=== Begin Enclosure ===

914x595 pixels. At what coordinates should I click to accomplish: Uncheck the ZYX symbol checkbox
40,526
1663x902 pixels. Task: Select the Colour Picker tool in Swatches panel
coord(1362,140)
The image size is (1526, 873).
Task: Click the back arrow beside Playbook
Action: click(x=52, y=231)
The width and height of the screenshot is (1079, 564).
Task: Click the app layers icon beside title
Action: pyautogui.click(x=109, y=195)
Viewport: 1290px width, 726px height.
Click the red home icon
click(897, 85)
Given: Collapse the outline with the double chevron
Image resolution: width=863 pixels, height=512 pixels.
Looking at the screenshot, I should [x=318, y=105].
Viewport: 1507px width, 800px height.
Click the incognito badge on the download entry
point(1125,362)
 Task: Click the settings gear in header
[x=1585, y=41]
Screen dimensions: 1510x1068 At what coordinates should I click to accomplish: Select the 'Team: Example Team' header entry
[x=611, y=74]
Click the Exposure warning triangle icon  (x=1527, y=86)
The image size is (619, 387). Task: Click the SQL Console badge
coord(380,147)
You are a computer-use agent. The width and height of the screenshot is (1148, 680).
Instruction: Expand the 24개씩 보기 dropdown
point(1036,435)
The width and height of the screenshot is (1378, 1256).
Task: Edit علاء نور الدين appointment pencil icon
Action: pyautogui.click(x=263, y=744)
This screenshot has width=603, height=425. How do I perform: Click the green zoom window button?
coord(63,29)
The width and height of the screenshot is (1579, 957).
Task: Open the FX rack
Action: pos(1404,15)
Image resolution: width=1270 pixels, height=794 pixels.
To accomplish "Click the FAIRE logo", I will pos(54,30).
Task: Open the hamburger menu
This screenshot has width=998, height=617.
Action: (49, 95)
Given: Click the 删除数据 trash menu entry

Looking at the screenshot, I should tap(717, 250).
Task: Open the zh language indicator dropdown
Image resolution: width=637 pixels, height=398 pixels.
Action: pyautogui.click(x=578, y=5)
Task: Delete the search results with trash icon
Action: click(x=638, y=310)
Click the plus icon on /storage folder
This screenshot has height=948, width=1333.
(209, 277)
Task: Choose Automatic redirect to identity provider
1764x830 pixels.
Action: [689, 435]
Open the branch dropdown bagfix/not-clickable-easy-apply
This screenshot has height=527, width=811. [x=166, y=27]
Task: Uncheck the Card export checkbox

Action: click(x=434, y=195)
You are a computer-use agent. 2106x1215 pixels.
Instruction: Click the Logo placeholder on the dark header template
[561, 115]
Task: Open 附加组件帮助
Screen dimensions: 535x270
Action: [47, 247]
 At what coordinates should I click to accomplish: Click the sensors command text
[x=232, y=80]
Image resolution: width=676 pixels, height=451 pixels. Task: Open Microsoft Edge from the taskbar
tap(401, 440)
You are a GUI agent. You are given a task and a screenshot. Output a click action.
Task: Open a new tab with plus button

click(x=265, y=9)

=== End Enclosure ===

EXERCISE: Starting with the line that contains "Open the branch", return each line through the last one of the data above, exactly as written and nothing more.

REPLY:
Open the branch dropdown bagfix/not-clickable-easy-apply
This screenshot has height=527, width=811. [x=166, y=27]
Task: Uncheck the Card export checkbox

Action: click(x=434, y=195)
You are a computer-use agent. 2106x1215 pixels.
Instruction: Click the Logo placeholder on the dark header template
[561, 115]
Task: Open 附加组件帮助
Screen dimensions: 535x270
Action: [47, 247]
 At what coordinates should I click to accomplish: Click the sensors command text
[x=232, y=80]
Image resolution: width=676 pixels, height=451 pixels. Task: Open Microsoft Edge from the taskbar
tap(401, 440)
You are a GUI agent. You are given a task and a screenshot. Output a click action.
Task: Open a new tab with plus button

click(x=265, y=9)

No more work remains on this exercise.